Ho scelto questo MESTIERE, perché per me è un mestiere insegnare, e non un lavoro, e lo penso sin da bambina. Sì, giocavo ore ed ore ad imitare la mia fantastica Signora Maestra (all’epoca chiamavamo così la nostra “seconda Mamma”, poiché tale era!) e, solo ora mi rendo conto che il mio gioco era incentrato sui “casi difficili”, quelli che facevano “dannare” la mia amata Maestra.
Spendevo ore a cercare di ri-spiegare loro, in realtà erano solo nella mia fervida immaginazione, visto che ero nella mia cameretta, insomma a ri-spiegare quello che era stato fatto il giorno in classe, e che certamente non avevano capito. Era un gioco, divertentissimo per me, ma un gioco!
Intanto c’era un problema, mio, dolorosamente mio: ero bravissima in tutte le materie e così è stato per tutti gli anni di scuola, ed ero orgogliosa dei miei bei voti, tanto. Eppure un dramma mi ha fatto sempre piangere e disperare: la MATEMATICA. Non l’ho mai capita e ci ho pianto le mie più amare lacrime. Era buio cosmico. Questi numeri lottavano acremente nella mia mente e non trovavano pace, non si sistemavano al posto giusto.
Al momento della scelta universitaria, non ho avuto dubbi: LETTERE! Sarei diventata, da grande, un’insegnante di italiano e storia. Le amavo e non c’era di mezzo la matematica!
La vita fa giri strani e mi sono ritrovata ad insegnare Lettere nella città in cui desideravo vivere da decenni, Torino. La scuola in cui lavoro da 10 anni è un ente professionale, votato quindi ad insegnare quindi una professione, un mestiere per l’appunto.
Quelle scuole in cui gli insegnanti delle scuole medie “indirizzano” quelli che non capiscono, o “non hanno voglia”, insomma quelli che “non sono da liceo”. E mi sono ritrovata di fronte ad un’assurda realtà: un numero altissimo di DSA per ogni classe. Un ghetto? Ma sì, diciamoci la verità: la società la vede così, inutile nasconderselo.
Cosa fare??? Ghettizzarli e continuare a farli sentire dei “diversi”? Eh, no. Mi sono messa a studiare la problematica e mi sono ricordata di quando giocavo “a Maestra” da bambina: ho messo insieme le due cose e ho iniziato a lavorare sul serio a questo aspetto.
Non è facile per niente, non certo per me o i “miei fanciulli”: io cerco e studio sempre tecniche nuove per spiegare e insegnare metodi di studio più efficaci, divento un clown o una “mamma”, se necessario; e i fanciulli imparano a fidarsi, ci provano, scoprono che POSSONO capire, studiare, memorizzare, scrivere… e non precipitare più nel panico!

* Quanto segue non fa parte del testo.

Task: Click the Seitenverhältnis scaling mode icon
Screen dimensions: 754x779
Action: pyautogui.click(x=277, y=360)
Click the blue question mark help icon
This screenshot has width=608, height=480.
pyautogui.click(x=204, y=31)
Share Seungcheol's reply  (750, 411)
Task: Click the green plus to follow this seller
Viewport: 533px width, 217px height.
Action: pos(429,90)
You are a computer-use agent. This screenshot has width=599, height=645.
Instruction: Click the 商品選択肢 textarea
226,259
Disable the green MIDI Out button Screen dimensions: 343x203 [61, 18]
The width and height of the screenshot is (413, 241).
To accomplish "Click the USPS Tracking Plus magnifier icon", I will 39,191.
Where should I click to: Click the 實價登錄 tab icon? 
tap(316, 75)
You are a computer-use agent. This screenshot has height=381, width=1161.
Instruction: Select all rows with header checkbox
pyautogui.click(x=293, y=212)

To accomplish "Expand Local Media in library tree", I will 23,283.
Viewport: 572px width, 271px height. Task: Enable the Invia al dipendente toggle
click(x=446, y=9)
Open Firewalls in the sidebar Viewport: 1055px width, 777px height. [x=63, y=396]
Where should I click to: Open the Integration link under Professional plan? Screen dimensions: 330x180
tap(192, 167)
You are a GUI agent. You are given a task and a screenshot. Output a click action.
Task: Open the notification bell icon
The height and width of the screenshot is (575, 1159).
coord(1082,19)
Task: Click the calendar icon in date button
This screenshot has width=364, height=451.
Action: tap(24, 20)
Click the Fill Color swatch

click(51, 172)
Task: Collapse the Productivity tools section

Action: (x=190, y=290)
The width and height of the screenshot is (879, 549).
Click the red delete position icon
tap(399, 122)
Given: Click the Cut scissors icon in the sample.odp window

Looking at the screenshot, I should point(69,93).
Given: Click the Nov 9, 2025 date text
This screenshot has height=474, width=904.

Due miei allievi DSA hanno persino vinto un quarto e un primo premio di narrativa ad un concorso nazionale! Che gioia nei loro occhi e in quelli dei loro genitori. Impagabile.
Non è facile invece a causa del mondo intorno.
Alcuni colleghi proprio “non ce la fanno” a capire che questi ragazzi POSSONO e TANTO, e si ostinano persino a non fare usare gli schemi, figuriamoci ad insegnare loro come si fanno!
Alcuni genitori, ahimè, non accettano questa… realtà, quando suggerisco loro che forse… bisognerebbe approfondire per arrivare a sostenere l’allievo o l’allieva e rendergli o renderle la vita più serena, si chiudono e non vogliono saperne.
Un aiuto a casa sarebbe poi IL COMPLETAMENTO del lavoro fatto in classe, ma non sempre i genitori accettano, così chi “paga” sono i figli, perché di solito non hanno la forza di riprendere a casa, da soli, quel che si è fatto a scuola, allora si scoraggiano e continuano a pensare “Non sono capace”. E il lavoro del mattino “crolla” al pomeriggio.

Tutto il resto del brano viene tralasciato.